Given data:

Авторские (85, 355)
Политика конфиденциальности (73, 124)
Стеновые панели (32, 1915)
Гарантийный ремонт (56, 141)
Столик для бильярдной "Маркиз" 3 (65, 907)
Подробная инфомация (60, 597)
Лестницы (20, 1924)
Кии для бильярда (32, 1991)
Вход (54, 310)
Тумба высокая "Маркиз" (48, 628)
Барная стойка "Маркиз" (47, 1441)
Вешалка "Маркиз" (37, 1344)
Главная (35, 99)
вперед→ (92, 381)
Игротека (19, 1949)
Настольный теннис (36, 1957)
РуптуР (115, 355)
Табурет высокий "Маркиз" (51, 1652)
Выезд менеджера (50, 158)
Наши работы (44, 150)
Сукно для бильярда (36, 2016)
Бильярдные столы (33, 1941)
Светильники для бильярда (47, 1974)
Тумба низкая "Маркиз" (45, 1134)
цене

Your goal: Repeat the data in its entirety, word for word.

Answer section:
Авторские (85, 355)
Политика конфиденциальности (73, 124)
Стеновые панели (32, 1915)
Гарантийный ремонт (56, 141)
Столик для бильярдной "Маркиз" 3 (65, 907)
Подробная инфомация (60, 597)
Лестницы (20, 1924)
Кии для бильярда (32, 1991)
Вход (54, 310)
Тумба высокая "Маркиз" (48, 628)
Барная стойка "Маркиз" (47, 1441)
Вешалка "Маркиз" (37, 1344)
Главная (35, 99)
вперед→ (92, 381)
Игротека (19, 1949)
Настольный теннис (36, 1957)
РуптуР (115, 355)
Табурет высокий "Маркиз" (51, 1652)
Выезд менеджера (50, 158)
Наши работы (44, 150)
Сукно для бильярда (36, 2016)
Бильярдные столы (33, 1941)
Светильники для бильярда (47, 1974)
Тумба низкая "Маркиз" (45, 1134)
цене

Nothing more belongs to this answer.